→ **RECORDED INFORMATION**:
▶

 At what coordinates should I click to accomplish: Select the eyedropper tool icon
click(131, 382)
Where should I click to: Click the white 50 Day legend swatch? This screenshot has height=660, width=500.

◀
▶

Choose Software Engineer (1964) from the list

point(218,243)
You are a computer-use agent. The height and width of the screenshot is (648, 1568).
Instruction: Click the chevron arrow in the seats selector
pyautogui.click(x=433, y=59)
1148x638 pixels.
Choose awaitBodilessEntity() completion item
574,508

◀

→ **WHAT IS BEING ASKED**: Keep both end lines and retype everything in the records above from the line containing "At what coordinates" through the line containing "Where should I", exactly, with nothing else.

→ **TASK RESULT**:
 At what coordinates should I click to accomplish: Select the eyedropper tool icon
click(131, 382)
Where should I click to: Click the white 50 Day legend swatch? This screenshot has height=660, width=500.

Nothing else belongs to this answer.